▸ TASK STATEMENT
Give the records again exactly, with every character kept.

[Dataset entries]
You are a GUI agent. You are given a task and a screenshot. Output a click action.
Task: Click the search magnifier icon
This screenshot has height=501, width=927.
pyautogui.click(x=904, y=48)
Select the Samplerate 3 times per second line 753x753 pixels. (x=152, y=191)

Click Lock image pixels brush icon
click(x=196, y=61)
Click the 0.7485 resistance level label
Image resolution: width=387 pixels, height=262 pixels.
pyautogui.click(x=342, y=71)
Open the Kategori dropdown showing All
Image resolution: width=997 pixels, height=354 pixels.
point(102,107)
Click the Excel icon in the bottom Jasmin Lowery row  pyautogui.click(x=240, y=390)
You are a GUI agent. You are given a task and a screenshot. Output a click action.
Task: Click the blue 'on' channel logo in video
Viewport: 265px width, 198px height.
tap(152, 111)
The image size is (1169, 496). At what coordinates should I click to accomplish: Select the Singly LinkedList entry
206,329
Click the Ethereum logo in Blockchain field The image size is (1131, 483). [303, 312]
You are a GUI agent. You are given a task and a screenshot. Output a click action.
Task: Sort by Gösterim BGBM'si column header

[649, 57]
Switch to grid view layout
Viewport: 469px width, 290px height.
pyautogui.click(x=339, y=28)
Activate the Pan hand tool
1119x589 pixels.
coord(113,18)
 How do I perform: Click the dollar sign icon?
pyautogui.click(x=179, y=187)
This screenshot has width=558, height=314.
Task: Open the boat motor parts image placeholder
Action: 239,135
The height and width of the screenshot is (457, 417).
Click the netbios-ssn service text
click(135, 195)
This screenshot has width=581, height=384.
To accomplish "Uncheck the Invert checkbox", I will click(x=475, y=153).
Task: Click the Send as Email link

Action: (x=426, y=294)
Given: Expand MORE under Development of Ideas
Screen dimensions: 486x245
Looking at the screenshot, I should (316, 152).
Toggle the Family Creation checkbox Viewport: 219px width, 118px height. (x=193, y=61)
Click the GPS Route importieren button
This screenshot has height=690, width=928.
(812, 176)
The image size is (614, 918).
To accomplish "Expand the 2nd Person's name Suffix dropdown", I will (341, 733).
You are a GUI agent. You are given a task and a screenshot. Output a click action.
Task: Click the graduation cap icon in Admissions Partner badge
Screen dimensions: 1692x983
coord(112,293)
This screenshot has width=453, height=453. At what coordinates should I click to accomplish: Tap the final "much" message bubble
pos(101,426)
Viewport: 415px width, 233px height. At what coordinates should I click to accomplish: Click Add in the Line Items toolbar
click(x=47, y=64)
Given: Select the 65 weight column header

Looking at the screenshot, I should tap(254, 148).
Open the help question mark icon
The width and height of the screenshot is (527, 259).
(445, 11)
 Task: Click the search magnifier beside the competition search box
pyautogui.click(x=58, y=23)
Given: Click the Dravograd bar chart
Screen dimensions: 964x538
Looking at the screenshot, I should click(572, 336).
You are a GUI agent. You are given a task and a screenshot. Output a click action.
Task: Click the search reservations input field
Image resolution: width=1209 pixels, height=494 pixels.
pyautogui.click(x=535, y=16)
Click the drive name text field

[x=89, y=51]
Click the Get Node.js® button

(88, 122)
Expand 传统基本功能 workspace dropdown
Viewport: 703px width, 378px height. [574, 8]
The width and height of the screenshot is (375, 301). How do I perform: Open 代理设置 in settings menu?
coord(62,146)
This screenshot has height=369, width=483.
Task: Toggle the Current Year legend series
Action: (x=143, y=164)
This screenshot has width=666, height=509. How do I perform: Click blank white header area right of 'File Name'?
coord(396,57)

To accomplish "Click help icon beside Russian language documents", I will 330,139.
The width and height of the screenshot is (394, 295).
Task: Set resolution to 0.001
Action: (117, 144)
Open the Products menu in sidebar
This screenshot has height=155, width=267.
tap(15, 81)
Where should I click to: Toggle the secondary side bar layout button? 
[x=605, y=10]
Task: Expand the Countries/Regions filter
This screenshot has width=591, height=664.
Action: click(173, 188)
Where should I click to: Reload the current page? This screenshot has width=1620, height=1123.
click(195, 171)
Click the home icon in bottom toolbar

▸ RESPONSE AREA
You are a GUI agent. You are given a task and a screenshot. Output a click action.
Task: Click the search magnifier icon
This screenshot has height=501, width=927.
pyautogui.click(x=904, y=48)
Select the Samplerate 3 times per second line 753x753 pixels. (x=152, y=191)

Click Lock image pixels brush icon
click(x=196, y=61)
Click the 0.7485 resistance level label
Image resolution: width=387 pixels, height=262 pixels.
pyautogui.click(x=342, y=71)
Open the Kategori dropdown showing All
Image resolution: width=997 pixels, height=354 pixels.
point(102,107)
Click the Excel icon in the bottom Jasmin Lowery row  pyautogui.click(x=240, y=390)
You are a GUI agent. You are given a task and a screenshot. Output a click action.
Task: Click the blue 'on' channel logo in video
Viewport: 265px width, 198px height.
tap(152, 111)
The image size is (1169, 496). At what coordinates should I click to accomplish: Select the Singly LinkedList entry
206,329
Click the Ethereum logo in Blockchain field The image size is (1131, 483). [303, 312]
You are a GUI agent. You are given a task and a screenshot. Output a click action.
Task: Sort by Gösterim BGBM'si column header

[649, 57]
Switch to grid view layout
Viewport: 469px width, 290px height.
pyautogui.click(x=339, y=28)
Activate the Pan hand tool
1119x589 pixels.
coord(113,18)
 How do I perform: Click the dollar sign icon?
pyautogui.click(x=179, y=187)
This screenshot has width=558, height=314.
Task: Open the boat motor parts image placeholder
Action: 239,135
The height and width of the screenshot is (457, 417).
Click the netbios-ssn service text
click(135, 195)
This screenshot has width=581, height=384.
To accomplish "Uncheck the Invert checkbox", I will click(x=475, y=153).
Task: Click the Send as Email link

Action: (x=426, y=294)
Given: Expand MORE under Development of Ideas
Screen dimensions: 486x245
Looking at the screenshot, I should (316, 152).
Toggle the Family Creation checkbox Viewport: 219px width, 118px height. (x=193, y=61)
Click the GPS Route importieren button
This screenshot has height=690, width=928.
(812, 176)
The image size is (614, 918).
To accomplish "Expand the 2nd Person's name Suffix dropdown", I will (341, 733).
You are a GUI agent. You are given a task and a screenshot. Output a click action.
Task: Click the graduation cap icon in Admissions Partner badge
Screen dimensions: 1692x983
coord(112,293)
This screenshot has width=453, height=453. At what coordinates should I click to accomplish: Tap the final "much" message bubble
pos(101,426)
Viewport: 415px width, 233px height. At what coordinates should I click to accomplish: Click Add in the Line Items toolbar
click(x=47, y=64)
Given: Select the 65 weight column header

Looking at the screenshot, I should tap(254, 148).
Open the help question mark icon
The width and height of the screenshot is (527, 259).
(445, 11)
 Task: Click the search magnifier beside the competition search box
pyautogui.click(x=58, y=23)
Given: Click the Dravograd bar chart
Screen dimensions: 964x538
Looking at the screenshot, I should click(572, 336).
You are a GUI agent. You are given a task and a screenshot. Output a click action.
Task: Click the search reservations input field
Image resolution: width=1209 pixels, height=494 pixels.
pyautogui.click(x=535, y=16)
Click the drive name text field

[x=89, y=51]
Click the Get Node.js® button

(88, 122)
Expand 传统基本功能 workspace dropdown
Viewport: 703px width, 378px height. [574, 8]
The width and height of the screenshot is (375, 301). How do I perform: Open 代理设置 in settings menu?
coord(62,146)
This screenshot has height=369, width=483.
Task: Toggle the Current Year legend series
Action: (x=143, y=164)
This screenshot has width=666, height=509. How do I perform: Click blank white header area right of 'File Name'?
coord(396,57)

To accomplish "Click help icon beside Russian language documents", I will 330,139.
The width and height of the screenshot is (394, 295).
Task: Set resolution to 0.001
Action: (117, 144)
Open the Products menu in sidebar
This screenshot has height=155, width=267.
tap(15, 81)
Where should I click to: Toggle the secondary side bar layout button? 
[x=605, y=10]
Task: Expand the Countries/Regions filter
This screenshot has width=591, height=664.
Action: click(173, 188)
Where should I click to: Reload the current page? This screenshot has width=1620, height=1123.
click(195, 171)
Click the home icon in bottom toolbar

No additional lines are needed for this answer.